Accuray is one of many other precision and personalized medicine companies operating in Wisconsin.

“We have leaders in genomics, like Exact Sciences for diagnostics, Illumina for DNA sequencing. And then we have this supply chain that’s built around Plexus and Rockwell, where we actually manufacture and make things here,” Biank said. “Then we have the clinical institutions like UW and the Medical College of Wisconsin. So within Wisconsin, we have the whole ecosystem of what we were calling the invent, build and deploy life cycle for personalized medicine.”

Because of this network of companies, the federal government designated Wisconsin as a biohealth technology hub in October 2023.

On July 2, it was announced that Wisconsin will receive almost $50 million from the federal government for biohealth industry companies in the state to grow their capacity. This influx of cash is expected to help companies add some 30,000 jobs in the state over the next five years.

Lisa Johnson is the chief executive officer at BioFoward, the state’s biohealth industry association. She explained the objective behind this designation:

“To fund tech hubs throughout the country in key technology areas where the United States needs to become more competitive,” she said.

The BioForward association also brings together partnerships for data collection and use with the intent to benefit patients. One example is a partnership between the SciNote Electronic Lab Notebook company and the cloud infrastructure provider Ganymede Bio that redefines how data is collected and consumed within laboratories.

“That data collection that really guides our physicians, but also certainly our innovators on where and what kind of drugs should be brought to market,” Johnson said. “We get that data from medical imaging, from our diagnostics to really guide where we should go with our drugs in the future.”

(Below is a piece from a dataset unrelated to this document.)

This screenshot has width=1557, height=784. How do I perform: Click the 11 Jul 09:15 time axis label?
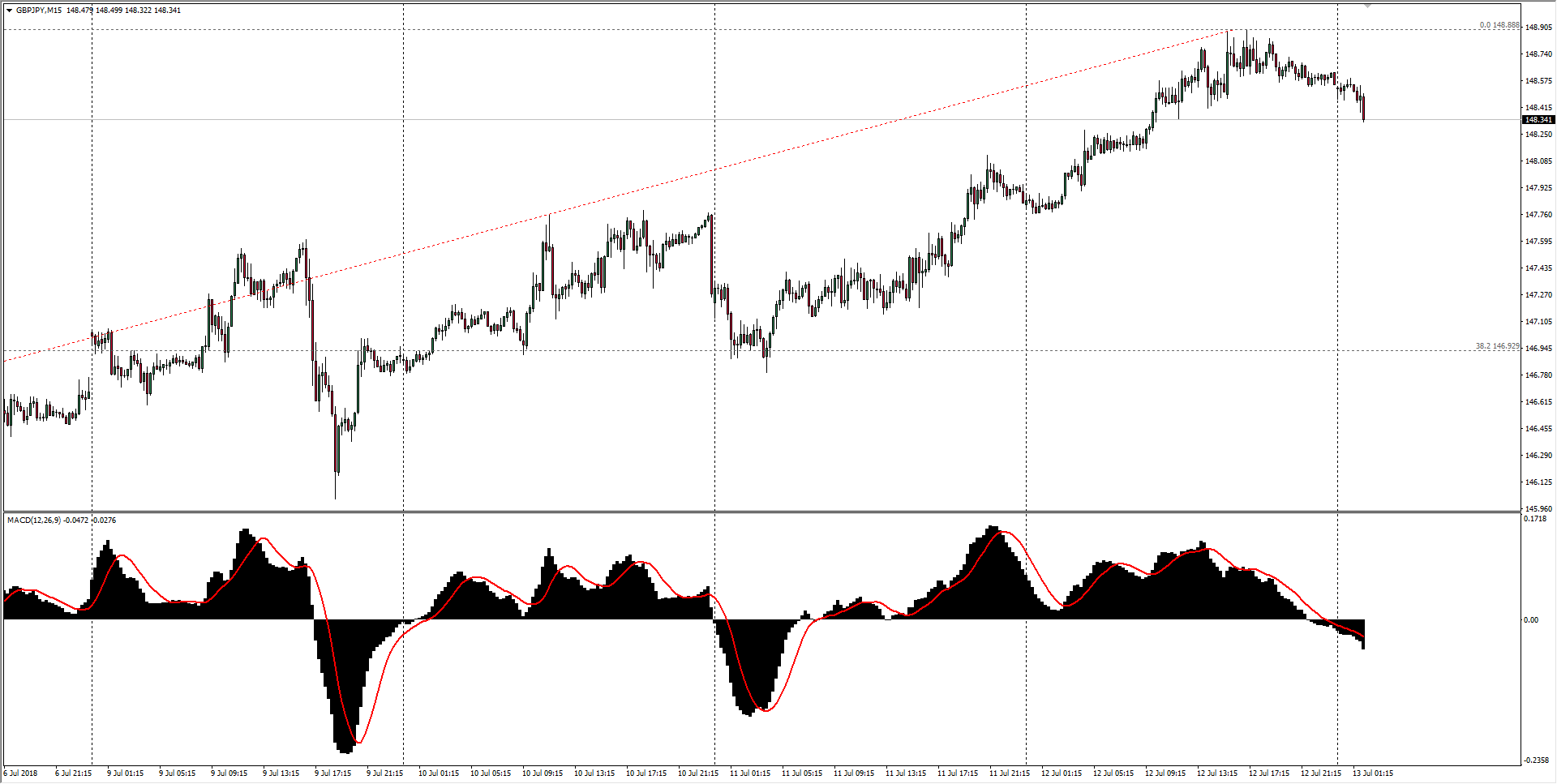click(x=853, y=773)
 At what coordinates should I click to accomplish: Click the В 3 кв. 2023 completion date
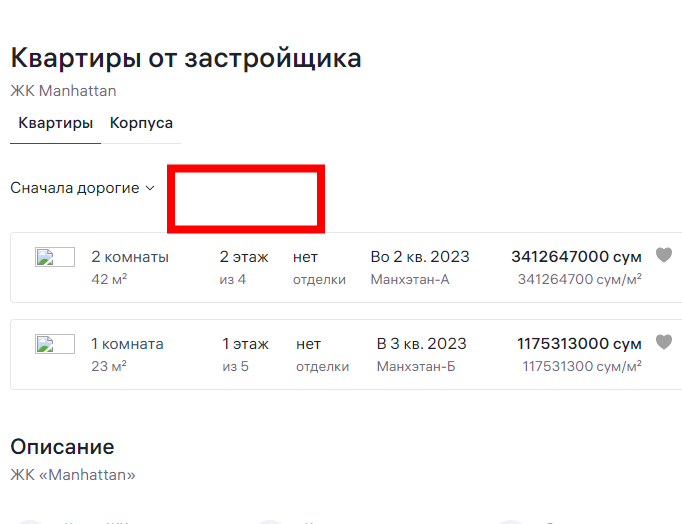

“Personalized medicine is about the right treatment for the right patient at the right time,” Biank said. “The goal is to give them effective care, but also not to give them unnecessary care when they’re going through unnecessary procedures, unnecessary tests, maybe having side effects that they don’t need to face, but to really match them with what’s going to address their disease.”

For patients like Haensgen — who is now cancer free after chemotherapy and laser-focused radiation — precision and personalized medicine made a life-altering difference. She hopes the advancements continue.

“Even since the three years that I’ve been treated, I know that my doctors and my team at my hospital on this machine are doing things a little differently. And that’s just in the last three years,” she said. “So I can only imagine that research and innovation will just improve going forward to make things even better for future cancer patients and future generations.”